True to its form, the flick follows the standard conventions, but most, if not all of it feels contrived and completely manufactured, without a genuine bone in its body. Granted the same can be said for many a film that oozes forth every year from this genre pit, but this one really feels artificial and fabricated.

And most of that stems from the basic premise. Dempsey's character would be deemed in polite circles as a womanizer, while Monaghan's is a standard young woman, albeit of the art restoration variety.

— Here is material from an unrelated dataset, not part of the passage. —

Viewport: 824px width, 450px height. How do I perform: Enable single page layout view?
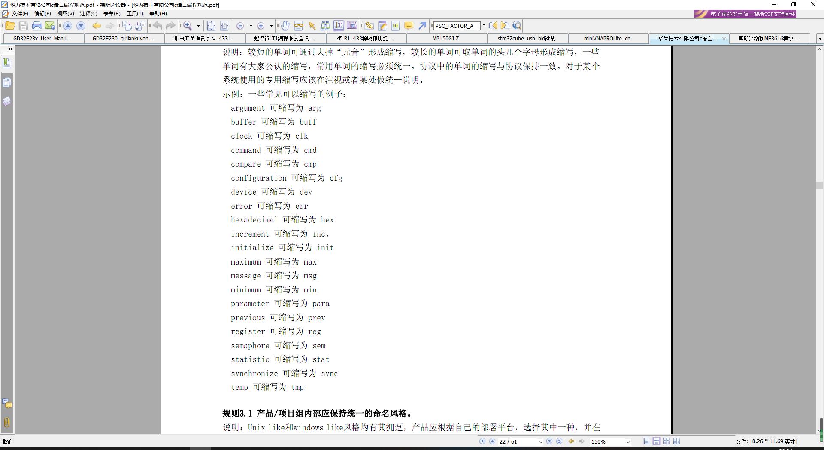point(646,441)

In a prologue that starts the film, they meet in college when he mistakenly climbs into her bed wearing just boxers and a Bill Clinton mask, thinking she's her roommate in a Monica Lewinsky one (boy, that's not only original, but incredibly hilarious -- note sarcasm).

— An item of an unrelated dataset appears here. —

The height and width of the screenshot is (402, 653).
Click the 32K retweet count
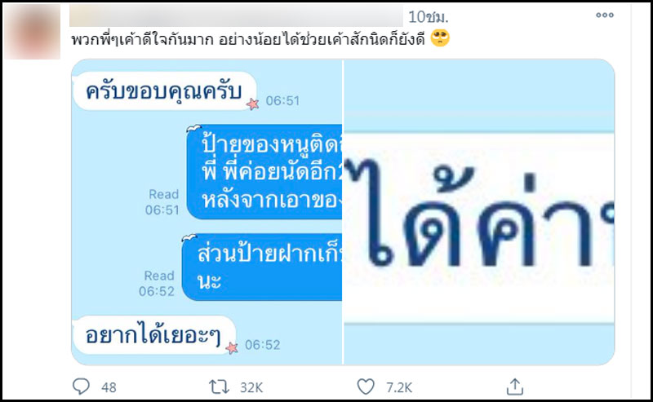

Thus, for no good (or believable) reason beyond the following needing to occur to continue with the plot, they become best friends, and during the following 10 years, he doesn't even try to bed her. She then goes off to Scotland for six weeks and, lo and behold, returns with McKidd as her fiancé. But it doesn't stop there, as they're getting married in just two weeks, he turns out to be an ultra-wealthy duke, is apparently very well-endowed (and we're not talking financially), and otherwise comes across as the perfect guy.

Okay, at this point, you might expect that Tom becomes jealous and/or finally sees the light and decides he can't let go of Hannah who's obviously special because she's one of the few women who's never slept with him. But the filmmakers -- director Paul Weiland and screenwriters Adam Sztykiel and Deborah Kaplan & Harry Elfont -- have him come to that revelation before he learns of the Scottish boyfriend and pending nuptials. That decision doesn't make any sense temporally, and only adds to the film's misery of feeling forced and artificial.

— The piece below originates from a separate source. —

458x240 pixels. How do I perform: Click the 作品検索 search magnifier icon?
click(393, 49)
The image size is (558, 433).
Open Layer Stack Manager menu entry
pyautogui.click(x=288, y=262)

From that point on, the film's humor is supposed to stem from two sources. First, there's Tom having to do all of the bridesmaid duties, including helping out with the trying on of wedding night lingerie (as if!). The only unexpected thing the filmmakers do occurs here, and that's not including the usually obligatory trying on clothes montage set to some lively old pop hit. Alas, we only get one view of Hannah in her skivvies, and the film then moves on from there.

The second part involves Tom's friends -- the standard array of usual best friend suspects -- convincing him that this new, seemingly emasculating role allows him the prime opportunity to sabotage the wedding and tell Hannah how he really feels. Nothing says funny like wrecking a pending marriage, but if the filmmakers had come up with some genuinely funny material, I might have let that slide. Not surprisingly, they don't.

Apparently needing the work, Kathleen Quinlan shows up as the bride's widowed mom, while the big surprise is why Sydney Pollack agreed to appear as Tom's dad. To make matters worse, there's the standard advice giving scene, albeit coming from a man on his sixth failed marriage and counting (talk about good role models).

But beyond all of those problems (and tons of nitpicky issues that would only end up beating this dead horse even more), the biggest issue is with the leads. Sorry folks, they just don't have any decent chemistry together, and without that, we don't have any reason to care. If anything, Dempsey's performance certainly makes one long for the likes of Hugh Grant who, while probably overused in the genre by now, certainly knows how to play this sort of part to perfection.

With about the only clever or fun thing about "Made of Honor" being its title (and that's not saying much), the guys once again end up short-changed when it comes to weddings, at least as portrayed in romantic comedies. Unless you can't live without these sorts of flicks, this is one aisle you might not want to walk down. The film rates as a 3.5 out of 10.